## ЗАДАНИЕ A
Какую фразу прочел И. И. Ионов в рукописи неопубликованных мемуаров Татариновой, согласно исходному отрывку?
## ЗАДАНИЕ B
Объясните на основании исходного отрывка, почему И. И. Ионов всплеснул руками, прочитав фразу из рукописи.
## ЗАДАНИЕ C
Переведите на английский язык предложение из исходного отрывка: «Разве кто из вас так скажет?»

## ИСХОДНЫЙ ОТРЫВОК

------

2.  С. Третьяков против жалоб на порчу языка. — Русский язык варварски труден. — Ломаный китайско-русский язык может помочь нам в нашем горе. — Да здравствуют жаргоны! — Какой язык нужен конокраду. — Почему слово «вуз» усвоено иностранными языками. — Я против «Моснарв-райрабкоопа». — Илья Сельвинский против Владимира Даля. — О национально-языковом чванстве и «революционно»-языковом  высокомерии.

3.  Почему растет число трамвайных увечий. — Значение слова «ratio» разгадано. — Фразеологический гопак. — Выразительный язык критики. — «...ведя читателя к таковой развязке...».

[143]

        Недавно, за разговором о неопубликованных мемуарах Н, А. Татариновой, И.И. Ионов наугад раскрыл одну из тетрадок ее обширной рукописи, прочел первую попавшуюся фразу и всплеснул руками:

— Какой язык! Слушайте, слушайте! «Мне спонадобилось песку». Нутка, вы, нынешние русские писатели! Разве кто из вас так скажет?

------

## ПРЕДСТАВЛЕННЫЕ ДАННЫЕ
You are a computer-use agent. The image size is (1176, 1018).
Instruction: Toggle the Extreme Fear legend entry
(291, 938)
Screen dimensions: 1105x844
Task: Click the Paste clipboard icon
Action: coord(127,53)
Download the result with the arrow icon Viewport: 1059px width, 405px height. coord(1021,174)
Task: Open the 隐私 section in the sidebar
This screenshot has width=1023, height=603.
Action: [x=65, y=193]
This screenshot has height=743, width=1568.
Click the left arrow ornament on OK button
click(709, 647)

------

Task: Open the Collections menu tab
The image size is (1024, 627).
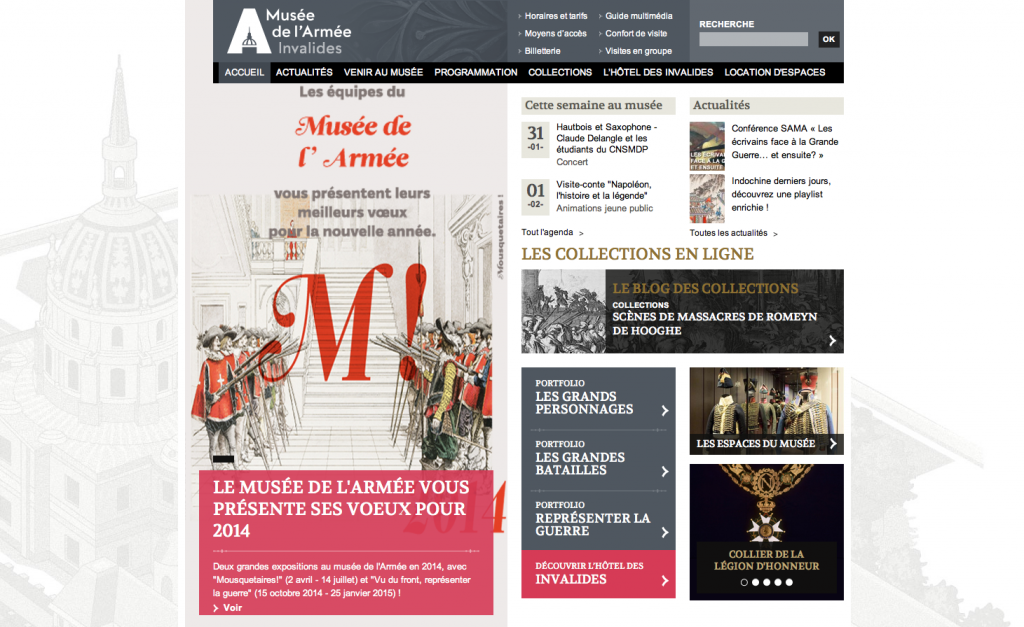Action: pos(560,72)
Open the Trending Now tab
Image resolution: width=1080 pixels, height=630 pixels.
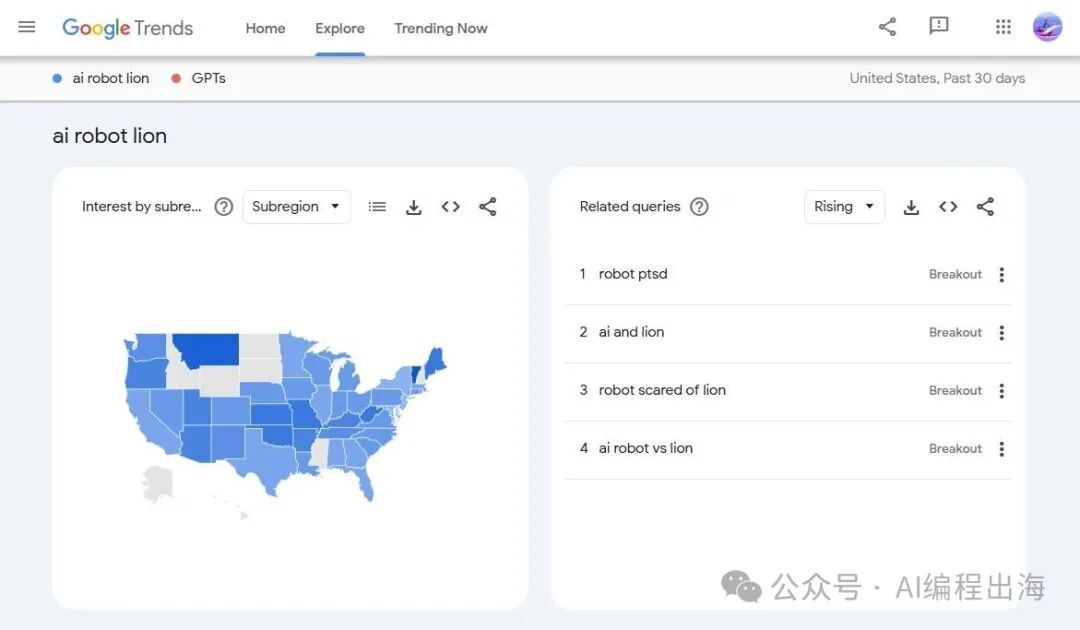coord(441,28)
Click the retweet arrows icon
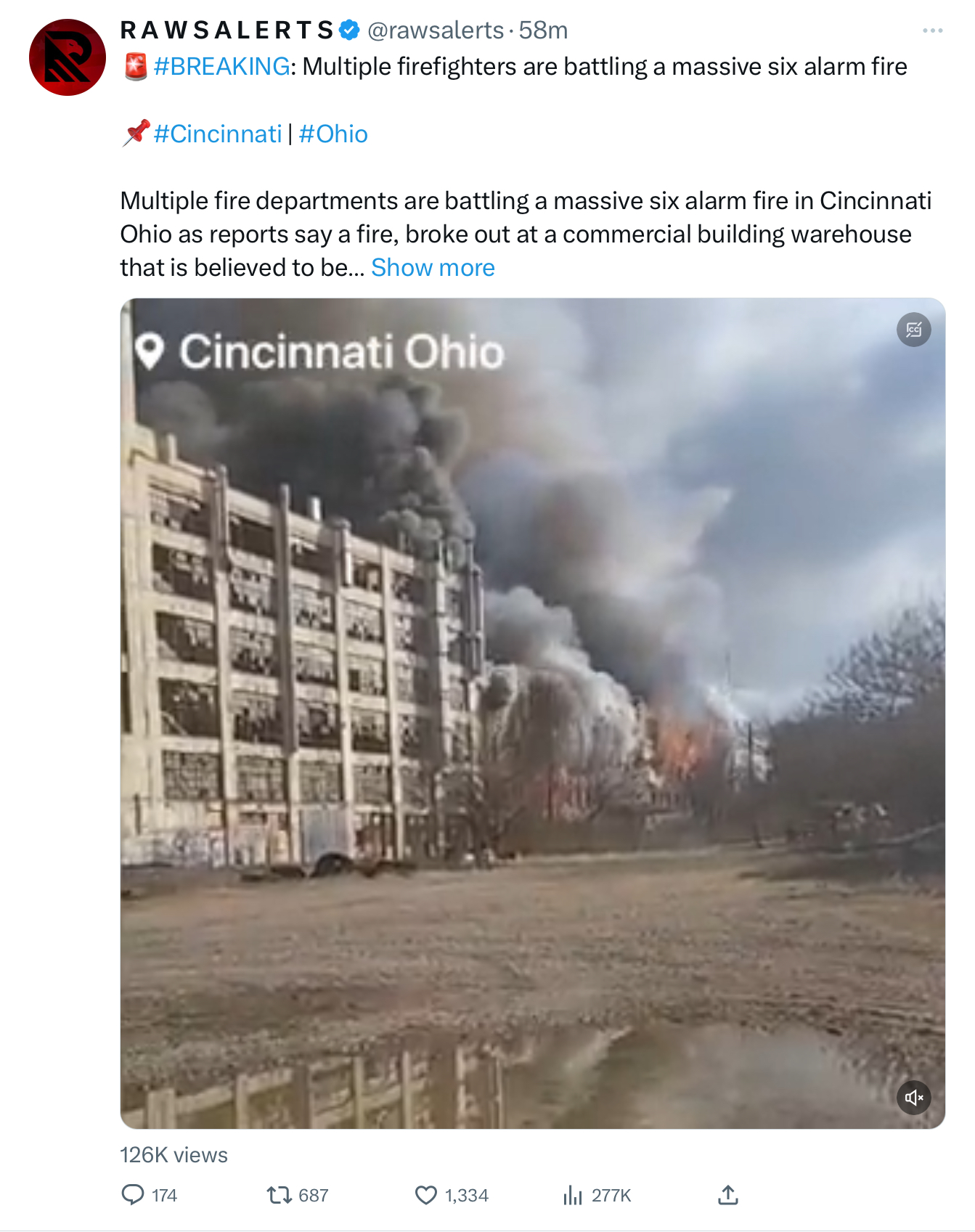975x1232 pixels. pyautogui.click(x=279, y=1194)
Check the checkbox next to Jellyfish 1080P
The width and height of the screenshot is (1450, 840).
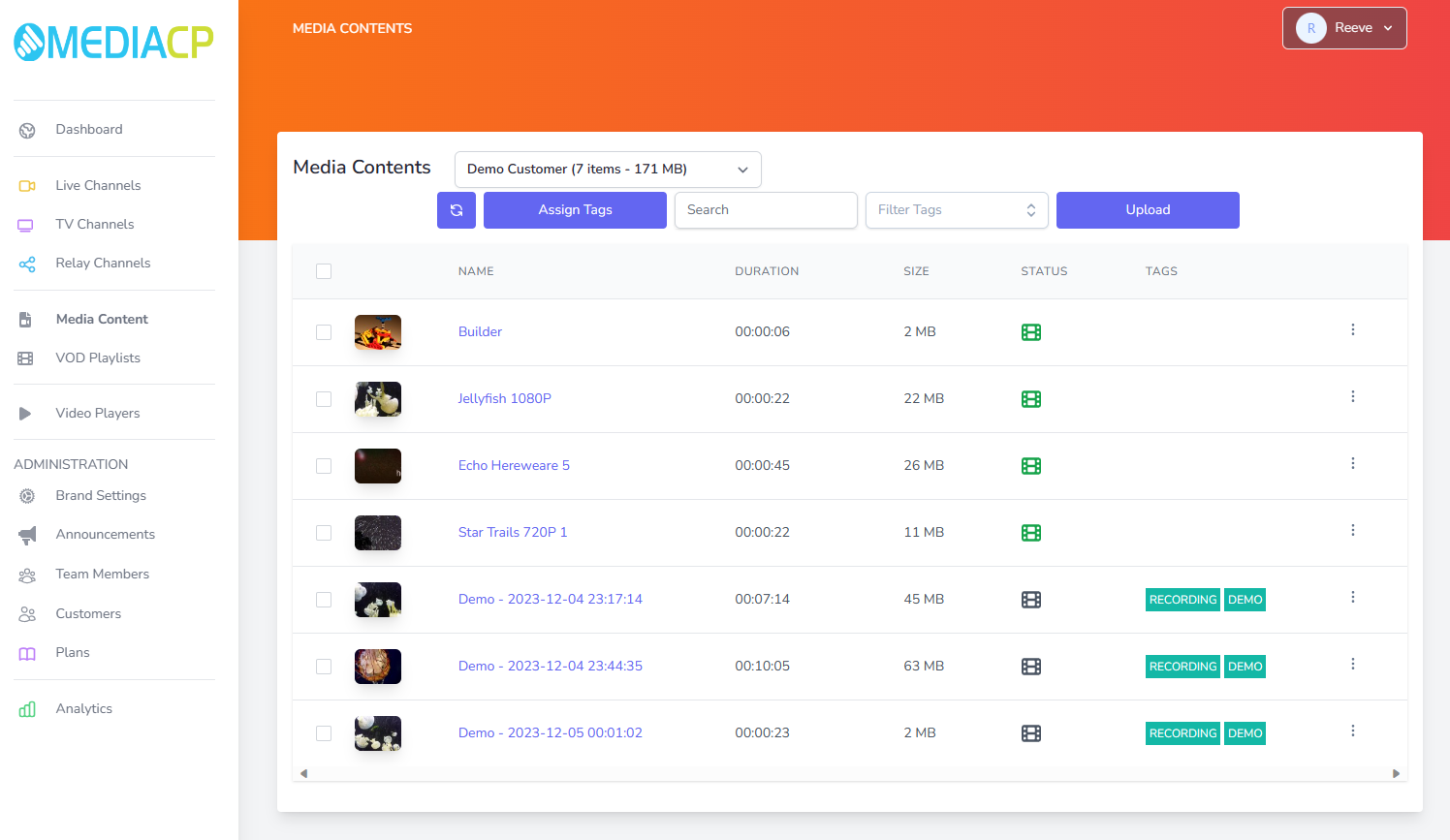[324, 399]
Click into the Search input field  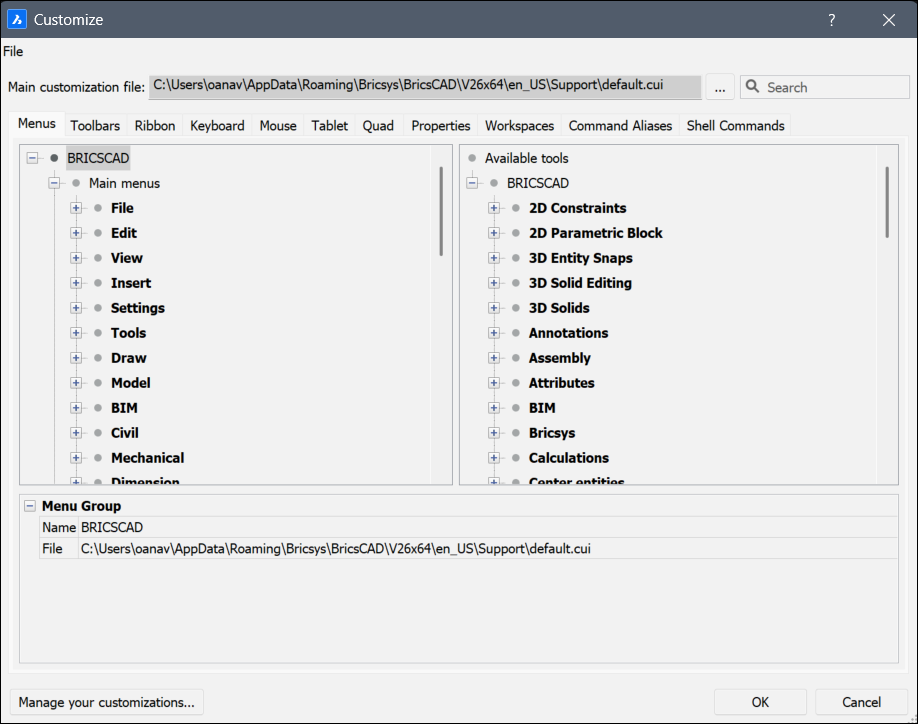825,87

------

## ОТВЕТ A
«Мне спонадобилось песку».

## ОТВЕТ B
Его поразил язык фразы «Мне спонадобилось песку»: он воскликнул «Какой язык!» и выразил сомнение, что кто-либо из нынешних русских писателей сказал бы так.

## ОТВЕТ C
Would any of you really say it like that?